Do you ask, then, “what has the North to do?” I answer, cast out first the spirit of slavery from your own hearts, and then lend your aid to convert the South. Each one present has a work to do, be his or her situation what it may, however limited their means, or insignificant their supposed influence. The great men of this country will not do this work; the church will never do it. A desire to please the world, to keep the favor of all parties and of all conditions, makes them dumb on this and every other unpopular subject. They have become worldly-wise, and therefore God, in his wisdom, employs them not to carry on his plans of reformation and salvation. He hath chosen the foolish things of the world to confound the wise, and the weak to overcome the mighty…
What is a mob? What would the breaking of every window be? What would the leveling of this Hall be? Any evidence that we are wrong, or that slavery is a good and wholesome institution? What if the mob should now burst in upon us, break up our meeting and commit violence upon our persons — would this be any thing compared with what the slaves endure? No, no: and we do not remember them “as bound with them,” if we shrink in the time of peril, or feel unwilling to sacrifice ourselves, if need be, for their sake. [Great noise.] I thank the Lord that there is yet life left enough to feel the truth, even though it rages at it — that conscience is not so completely seared as to be unmoved by the truth of the living God.
—Angelina Grimké Weld, full speech
The convention met in full force the next day, despite orders from the Mayor to restrict further gatherings to white women only.

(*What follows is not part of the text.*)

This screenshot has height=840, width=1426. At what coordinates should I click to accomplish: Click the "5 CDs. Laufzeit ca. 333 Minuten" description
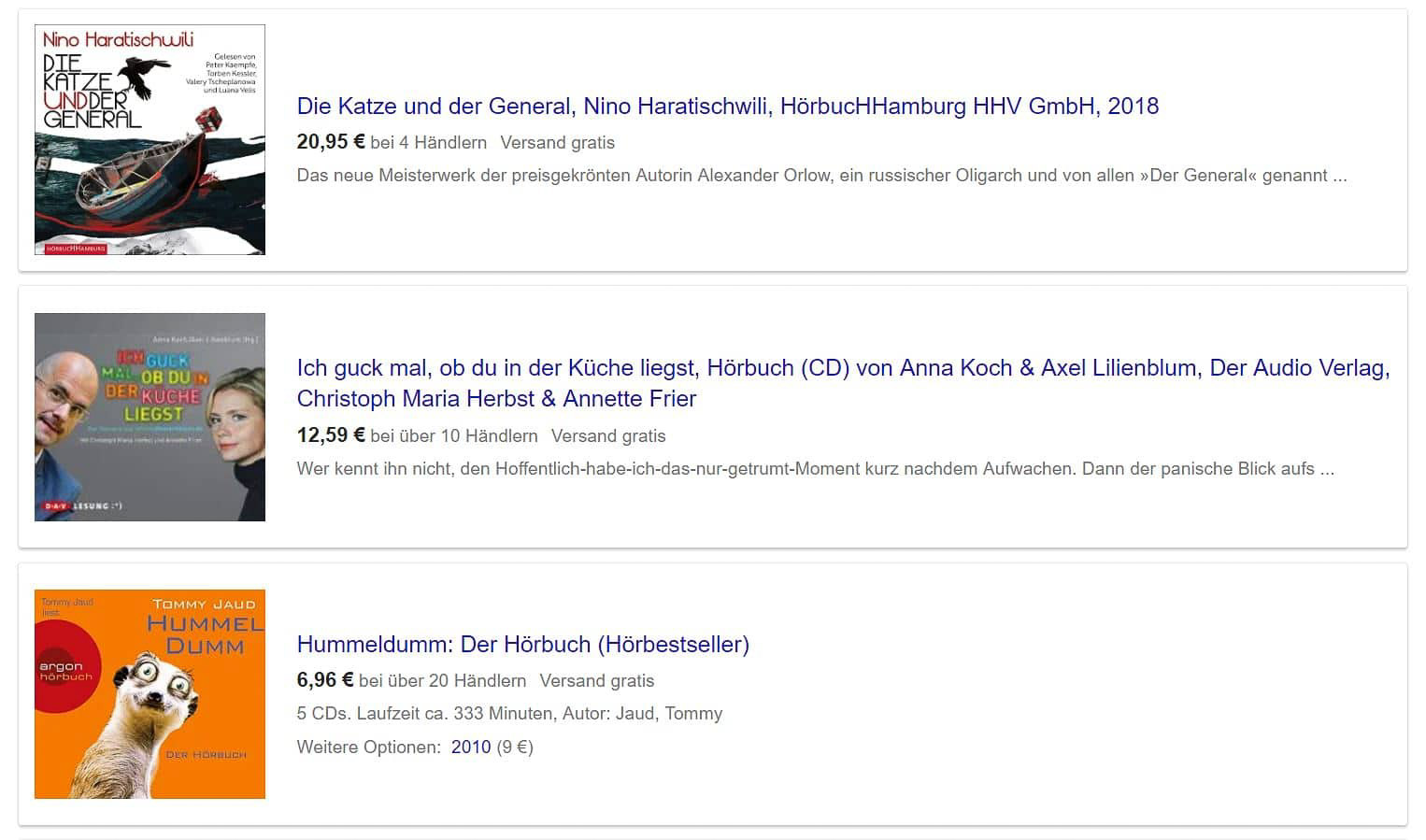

Fearing for their safety, the building managers handed the keys over to the mayor, who then promptly disbanded the convention and locked Pennsylvania Hall. That night, the mob burned Pennsylvania Hall to the ground.

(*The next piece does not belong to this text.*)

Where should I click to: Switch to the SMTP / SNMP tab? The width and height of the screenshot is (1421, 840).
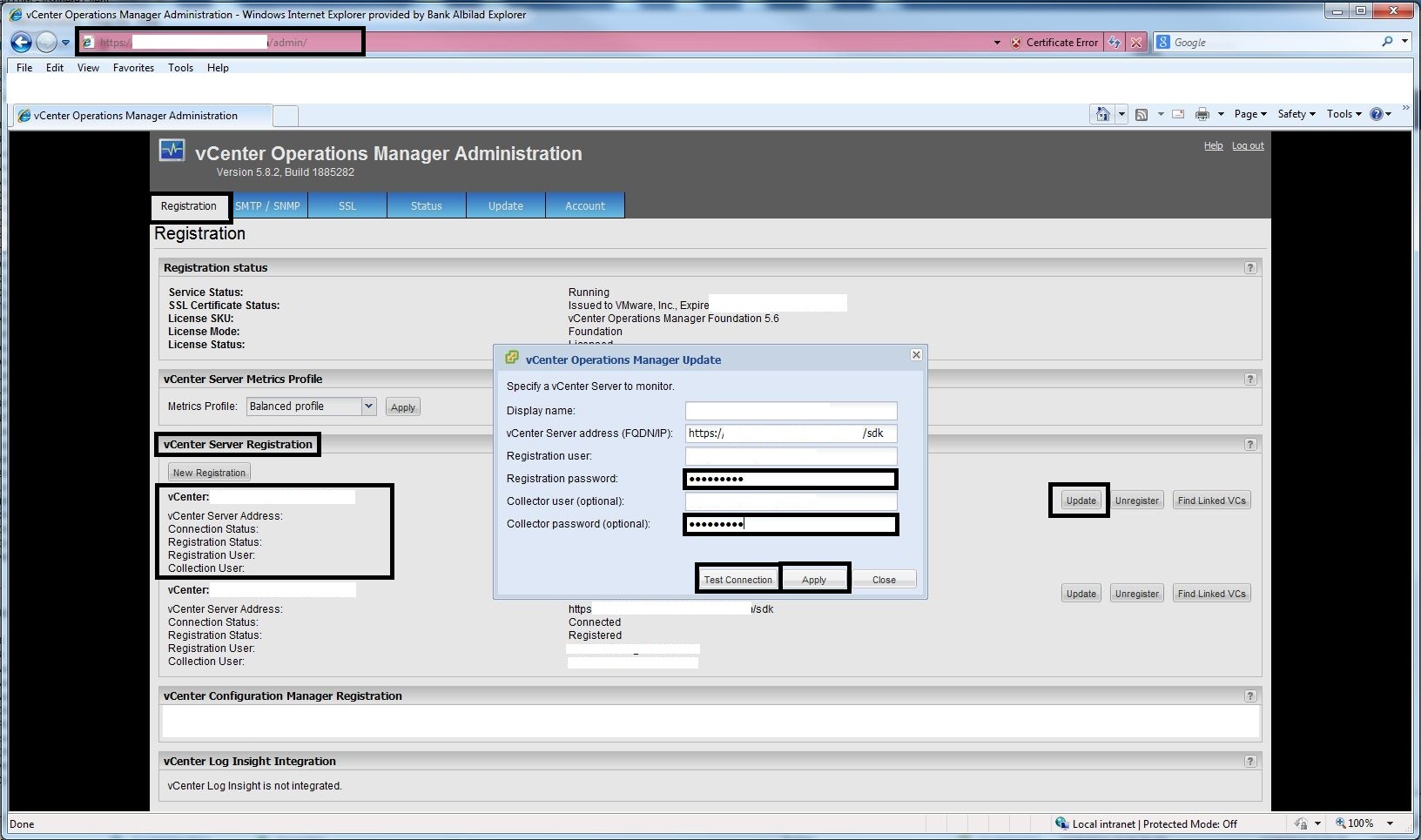(267, 206)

We have the same conflict growing before us today — the same call for justice and mercy, and senseless antagonism in response. Pennsylvania does not want to end abortion; the people shout and throw things at abolitionists who speak up for those who have no voice. Pro-Life legislators respond only with ineffective, incremental laws while we tout our history of liberty and perpetuate tyranny.
And so Pennsylvania, will we perpetuate tyranny, or cry out for liberty? Both can’t survive; the only true liberty is found in Jesus Christ.